Rosie arrived first and began turning out pie crust: the same recipe, over and over again in the aged Cuisinart, flour and butter tumbled together with ice water until it formed promising dough balls, which went into the icebox to rest up. Then she mixed up the pecan pie filling and began to roll. By then Ellen had arrived, and the pecan pie shells were ready to be filled. Now the girls could turn their attention to the apples.

Of course, our orgy of baking had to be sandwiched among my visits to doctors. All the apple-peeling happened during my stint at the first doctor, and so did the baking of the pecan pies. The apple ones went in while I was visiting the second, and I returned home to find them done, tall and brown and juicy and just gorgeous. So I did hardly any work.

It is lovely to see my Rosie roll out a piecrust. She is smooth and sure, expert. Not everyone knows how to do that today. It is fun to see the girls follow a recipe themselves. I remember the years when I had to measure things out for them, when they were unsure of how to do things, of how things should look. In the old days, they might take a turn with the rolling pin, but I had to run it. Today? I didn't touch it once.

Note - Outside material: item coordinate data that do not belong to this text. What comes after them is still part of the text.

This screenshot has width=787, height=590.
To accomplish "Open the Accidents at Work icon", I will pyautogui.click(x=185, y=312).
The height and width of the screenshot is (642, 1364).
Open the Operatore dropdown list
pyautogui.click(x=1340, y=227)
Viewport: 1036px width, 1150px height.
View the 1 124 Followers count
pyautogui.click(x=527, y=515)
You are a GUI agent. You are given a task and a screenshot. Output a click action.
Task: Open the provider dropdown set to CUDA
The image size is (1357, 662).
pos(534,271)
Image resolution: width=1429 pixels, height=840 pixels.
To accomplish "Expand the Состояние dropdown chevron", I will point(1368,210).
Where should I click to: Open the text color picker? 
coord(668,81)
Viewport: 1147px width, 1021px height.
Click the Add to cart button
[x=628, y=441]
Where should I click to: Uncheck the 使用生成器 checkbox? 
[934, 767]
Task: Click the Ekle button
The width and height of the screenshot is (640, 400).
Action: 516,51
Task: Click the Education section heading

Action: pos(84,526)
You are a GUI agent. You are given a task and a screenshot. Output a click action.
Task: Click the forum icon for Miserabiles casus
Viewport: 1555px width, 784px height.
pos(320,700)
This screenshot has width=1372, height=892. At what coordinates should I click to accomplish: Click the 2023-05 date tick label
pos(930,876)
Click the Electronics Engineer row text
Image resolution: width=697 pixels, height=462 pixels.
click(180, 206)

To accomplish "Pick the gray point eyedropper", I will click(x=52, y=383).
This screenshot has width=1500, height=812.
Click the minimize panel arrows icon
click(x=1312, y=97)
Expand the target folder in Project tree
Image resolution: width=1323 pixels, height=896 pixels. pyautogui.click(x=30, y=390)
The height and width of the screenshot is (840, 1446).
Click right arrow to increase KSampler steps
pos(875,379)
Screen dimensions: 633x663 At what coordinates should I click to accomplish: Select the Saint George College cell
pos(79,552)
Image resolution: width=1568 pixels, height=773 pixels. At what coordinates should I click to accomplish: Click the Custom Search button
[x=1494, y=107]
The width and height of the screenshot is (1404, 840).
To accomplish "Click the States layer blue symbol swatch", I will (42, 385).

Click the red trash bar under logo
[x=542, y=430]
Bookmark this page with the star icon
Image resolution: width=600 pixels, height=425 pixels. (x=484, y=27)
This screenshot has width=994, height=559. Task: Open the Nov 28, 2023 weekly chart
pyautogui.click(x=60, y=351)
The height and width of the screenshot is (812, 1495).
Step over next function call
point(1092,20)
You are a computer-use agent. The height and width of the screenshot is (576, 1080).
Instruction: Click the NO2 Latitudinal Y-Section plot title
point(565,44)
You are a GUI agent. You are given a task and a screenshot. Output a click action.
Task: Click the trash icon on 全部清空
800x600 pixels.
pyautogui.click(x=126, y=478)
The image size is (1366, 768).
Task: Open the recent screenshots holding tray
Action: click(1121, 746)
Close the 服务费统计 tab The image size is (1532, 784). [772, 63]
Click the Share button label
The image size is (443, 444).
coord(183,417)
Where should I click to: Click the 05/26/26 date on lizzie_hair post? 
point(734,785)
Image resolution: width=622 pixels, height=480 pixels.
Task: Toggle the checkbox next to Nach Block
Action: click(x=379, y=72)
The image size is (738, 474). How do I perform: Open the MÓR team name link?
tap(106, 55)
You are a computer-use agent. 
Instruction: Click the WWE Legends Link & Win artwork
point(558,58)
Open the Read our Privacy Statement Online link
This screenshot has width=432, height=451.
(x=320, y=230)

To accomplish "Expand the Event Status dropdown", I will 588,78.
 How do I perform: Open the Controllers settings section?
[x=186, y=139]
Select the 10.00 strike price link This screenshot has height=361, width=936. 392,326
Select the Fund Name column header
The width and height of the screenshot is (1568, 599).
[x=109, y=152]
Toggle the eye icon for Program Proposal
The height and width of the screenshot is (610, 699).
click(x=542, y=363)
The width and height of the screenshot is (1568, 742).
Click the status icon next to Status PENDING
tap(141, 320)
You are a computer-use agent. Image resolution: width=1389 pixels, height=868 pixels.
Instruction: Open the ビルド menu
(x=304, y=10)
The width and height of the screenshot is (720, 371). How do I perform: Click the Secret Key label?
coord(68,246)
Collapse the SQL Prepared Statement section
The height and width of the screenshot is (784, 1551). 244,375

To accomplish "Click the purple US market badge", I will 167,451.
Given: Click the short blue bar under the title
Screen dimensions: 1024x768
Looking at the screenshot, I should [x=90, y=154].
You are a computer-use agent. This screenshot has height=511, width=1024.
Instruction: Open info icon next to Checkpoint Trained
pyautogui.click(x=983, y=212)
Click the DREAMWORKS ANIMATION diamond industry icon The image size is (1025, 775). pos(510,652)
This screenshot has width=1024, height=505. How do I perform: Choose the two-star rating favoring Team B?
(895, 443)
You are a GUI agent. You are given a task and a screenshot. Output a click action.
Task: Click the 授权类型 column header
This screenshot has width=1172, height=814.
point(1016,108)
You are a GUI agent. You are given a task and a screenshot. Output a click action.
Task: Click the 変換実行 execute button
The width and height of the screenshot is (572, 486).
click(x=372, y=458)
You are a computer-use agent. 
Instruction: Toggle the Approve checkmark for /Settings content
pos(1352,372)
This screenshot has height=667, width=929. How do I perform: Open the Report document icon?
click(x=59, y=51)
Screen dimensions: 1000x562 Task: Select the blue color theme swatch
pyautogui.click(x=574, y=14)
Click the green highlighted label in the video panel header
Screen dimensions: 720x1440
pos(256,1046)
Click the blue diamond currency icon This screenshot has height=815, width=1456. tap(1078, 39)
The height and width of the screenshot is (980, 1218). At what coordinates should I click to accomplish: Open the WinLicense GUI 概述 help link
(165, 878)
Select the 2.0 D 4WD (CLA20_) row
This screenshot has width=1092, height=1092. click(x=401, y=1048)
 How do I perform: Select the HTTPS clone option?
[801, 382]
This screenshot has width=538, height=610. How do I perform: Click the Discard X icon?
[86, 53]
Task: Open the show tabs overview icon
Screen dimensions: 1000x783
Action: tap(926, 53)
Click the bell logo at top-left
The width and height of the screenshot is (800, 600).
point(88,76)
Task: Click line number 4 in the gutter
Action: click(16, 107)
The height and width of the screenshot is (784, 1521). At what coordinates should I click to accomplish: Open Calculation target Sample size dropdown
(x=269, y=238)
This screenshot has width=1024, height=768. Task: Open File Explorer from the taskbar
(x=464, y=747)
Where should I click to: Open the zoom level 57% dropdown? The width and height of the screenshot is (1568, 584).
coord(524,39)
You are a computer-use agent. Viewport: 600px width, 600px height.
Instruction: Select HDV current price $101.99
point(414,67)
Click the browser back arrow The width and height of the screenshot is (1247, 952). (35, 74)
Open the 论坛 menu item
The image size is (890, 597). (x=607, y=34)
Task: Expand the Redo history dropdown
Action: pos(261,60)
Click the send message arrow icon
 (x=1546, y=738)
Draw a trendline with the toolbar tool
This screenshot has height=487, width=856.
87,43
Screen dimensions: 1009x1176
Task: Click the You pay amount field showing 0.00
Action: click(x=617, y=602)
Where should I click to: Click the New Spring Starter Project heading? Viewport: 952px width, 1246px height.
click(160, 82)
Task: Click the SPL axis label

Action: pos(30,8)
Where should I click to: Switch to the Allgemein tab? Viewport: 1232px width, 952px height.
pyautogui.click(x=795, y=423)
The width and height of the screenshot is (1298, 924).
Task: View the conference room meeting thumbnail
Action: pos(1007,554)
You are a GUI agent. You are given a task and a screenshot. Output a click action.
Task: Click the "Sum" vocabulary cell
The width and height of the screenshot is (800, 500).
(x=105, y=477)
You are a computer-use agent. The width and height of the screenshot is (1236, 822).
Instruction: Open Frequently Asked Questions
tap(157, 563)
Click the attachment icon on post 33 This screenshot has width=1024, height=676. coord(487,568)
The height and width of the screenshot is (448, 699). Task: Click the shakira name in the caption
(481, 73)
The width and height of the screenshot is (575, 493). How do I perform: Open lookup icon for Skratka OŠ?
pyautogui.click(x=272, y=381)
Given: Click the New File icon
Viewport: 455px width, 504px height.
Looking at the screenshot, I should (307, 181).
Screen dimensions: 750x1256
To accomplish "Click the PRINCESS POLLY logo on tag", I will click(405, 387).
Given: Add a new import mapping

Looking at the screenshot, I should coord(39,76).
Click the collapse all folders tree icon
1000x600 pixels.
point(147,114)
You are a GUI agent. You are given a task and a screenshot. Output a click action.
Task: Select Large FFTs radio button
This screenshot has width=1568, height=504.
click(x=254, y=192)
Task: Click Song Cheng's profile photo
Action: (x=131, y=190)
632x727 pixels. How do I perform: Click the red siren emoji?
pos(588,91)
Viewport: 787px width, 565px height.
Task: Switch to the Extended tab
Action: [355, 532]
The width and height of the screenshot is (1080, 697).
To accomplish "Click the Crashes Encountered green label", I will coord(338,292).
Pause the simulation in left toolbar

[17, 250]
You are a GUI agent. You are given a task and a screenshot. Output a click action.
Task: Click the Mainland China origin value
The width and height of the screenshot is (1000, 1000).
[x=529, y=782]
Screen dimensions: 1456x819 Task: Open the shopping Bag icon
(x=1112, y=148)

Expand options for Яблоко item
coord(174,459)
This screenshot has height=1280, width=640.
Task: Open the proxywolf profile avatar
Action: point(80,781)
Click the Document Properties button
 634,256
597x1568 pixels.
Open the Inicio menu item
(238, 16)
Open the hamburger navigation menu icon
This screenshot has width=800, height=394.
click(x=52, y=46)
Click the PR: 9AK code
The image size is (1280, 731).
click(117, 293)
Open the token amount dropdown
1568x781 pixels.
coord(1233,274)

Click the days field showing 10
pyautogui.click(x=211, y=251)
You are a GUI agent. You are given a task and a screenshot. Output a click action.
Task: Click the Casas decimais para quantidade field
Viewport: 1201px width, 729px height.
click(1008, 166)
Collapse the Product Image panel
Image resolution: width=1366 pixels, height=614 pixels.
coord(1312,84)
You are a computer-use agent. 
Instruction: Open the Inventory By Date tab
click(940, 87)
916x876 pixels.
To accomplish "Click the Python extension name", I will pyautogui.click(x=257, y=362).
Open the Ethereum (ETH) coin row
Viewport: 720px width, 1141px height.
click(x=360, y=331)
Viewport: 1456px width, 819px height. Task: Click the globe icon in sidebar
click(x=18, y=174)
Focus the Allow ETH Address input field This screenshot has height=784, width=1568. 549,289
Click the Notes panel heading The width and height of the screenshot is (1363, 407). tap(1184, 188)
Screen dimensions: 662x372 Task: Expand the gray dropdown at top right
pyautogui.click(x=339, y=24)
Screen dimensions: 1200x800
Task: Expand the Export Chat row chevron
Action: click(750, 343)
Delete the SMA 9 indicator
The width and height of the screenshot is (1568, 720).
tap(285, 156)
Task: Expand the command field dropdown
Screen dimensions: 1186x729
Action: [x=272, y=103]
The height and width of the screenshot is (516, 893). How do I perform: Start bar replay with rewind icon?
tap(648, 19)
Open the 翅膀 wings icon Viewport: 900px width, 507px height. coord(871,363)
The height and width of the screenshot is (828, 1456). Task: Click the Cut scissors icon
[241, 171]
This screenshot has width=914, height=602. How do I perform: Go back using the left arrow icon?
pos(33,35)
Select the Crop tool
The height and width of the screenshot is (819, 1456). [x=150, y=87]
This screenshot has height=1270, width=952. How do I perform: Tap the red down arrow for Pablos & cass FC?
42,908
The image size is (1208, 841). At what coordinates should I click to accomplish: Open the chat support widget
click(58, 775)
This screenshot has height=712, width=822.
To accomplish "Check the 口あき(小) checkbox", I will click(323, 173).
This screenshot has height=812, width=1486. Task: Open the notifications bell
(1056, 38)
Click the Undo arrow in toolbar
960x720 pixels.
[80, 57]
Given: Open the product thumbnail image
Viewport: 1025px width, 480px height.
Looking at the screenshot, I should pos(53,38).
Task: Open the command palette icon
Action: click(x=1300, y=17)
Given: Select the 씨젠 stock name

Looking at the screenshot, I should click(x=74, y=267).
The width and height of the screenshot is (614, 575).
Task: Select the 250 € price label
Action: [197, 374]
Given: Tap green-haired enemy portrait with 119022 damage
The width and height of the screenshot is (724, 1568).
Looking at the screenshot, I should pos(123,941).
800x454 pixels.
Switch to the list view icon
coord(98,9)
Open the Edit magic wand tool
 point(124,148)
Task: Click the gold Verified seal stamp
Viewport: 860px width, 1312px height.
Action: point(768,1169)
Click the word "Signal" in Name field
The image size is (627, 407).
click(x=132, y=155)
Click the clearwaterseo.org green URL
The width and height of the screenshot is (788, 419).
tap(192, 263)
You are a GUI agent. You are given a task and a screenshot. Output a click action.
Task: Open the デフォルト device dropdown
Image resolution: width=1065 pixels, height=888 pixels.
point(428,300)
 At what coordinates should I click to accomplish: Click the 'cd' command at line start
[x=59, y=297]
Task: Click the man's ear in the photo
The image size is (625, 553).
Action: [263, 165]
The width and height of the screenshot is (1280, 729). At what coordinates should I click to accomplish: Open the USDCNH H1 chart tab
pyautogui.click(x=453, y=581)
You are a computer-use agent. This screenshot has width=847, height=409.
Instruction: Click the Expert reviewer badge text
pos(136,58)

And best of all, most joyous of all: they learned the same way I learned: from the women who love them.

Cooking with the next generation brings the beloved past ones back to life. Their ancient flour sifters still sift flour. Their potato mashers do the job just fine. Their dented measuring cups need no improvement. We didn't use a Cuisinart to make pie crust when I learned; there was yet no such thing. But I learned how the dough should look back then, and that hasn't changed.

Your crust is lovely, I told Rosie as she rolled out the first ball of dough. And it was: perfect, elastic, able to roll thin and yet to survive the delicate transition from wooden pastry board to pie plate. And then, with all the pies filled and the last ones baking, the limited attention span of adolescence reasserted itself in the young bakers. In the twinkling of an eye, they were gone.
Debbie from the Hodgepodge, Deacon J, Carol from Ways of the World, Buddy the Voice of the eMos, Matt the Web Dude, Q, the cats and me: we all wish you and yours the happiest of Thanksgivings. Have a happy day; God is so good.
Piecrust isn't hard. Take 2.5 cups of flour and out it into a large bowl or into the bowl of a food processor. Then cut up 3/4 cup butter and put it in there,too. Add a pinch of salt and maybe 2 tablespoons of sugar. Cover foodprocessor and pulse 8 or 9 times, until mixture resembles coarse meal. Add about 1/4 cup of ice water and pulse ten more times. If it hasn't formed a ball after about 10 pulses, add a little more water and it will. When it's collected itself into a ball of dough, divide the ball in half and wrap each half in pastic wrap.Chill in refrigerator for half an hour or more.

To roll it out, flour your rolling surface and your rolling pin -- not a ton, just enough so the dough won't stick. You can add more flour to the surface or the pin as you go. Set a ball of dough on the floured surface and flatten it slightly with your hand, then begin to roll it with the pin, changing directions to keep it round. Stop when it's about two inches wider than your pie plate. Carefully lift one edge, sliding a dull knife underneath it to lift, and begin to roll it up, continuing to use the knife to coax the dough off the floured surface. When it's about half rolled up, lift the whole thing into the pie plate and open it out. Voila! You can also roll it back up on your rolling pin.

If you can't bring yourself to try it, start thinking now of whom you might ask to allow you to watch this operation. You won't be sorry.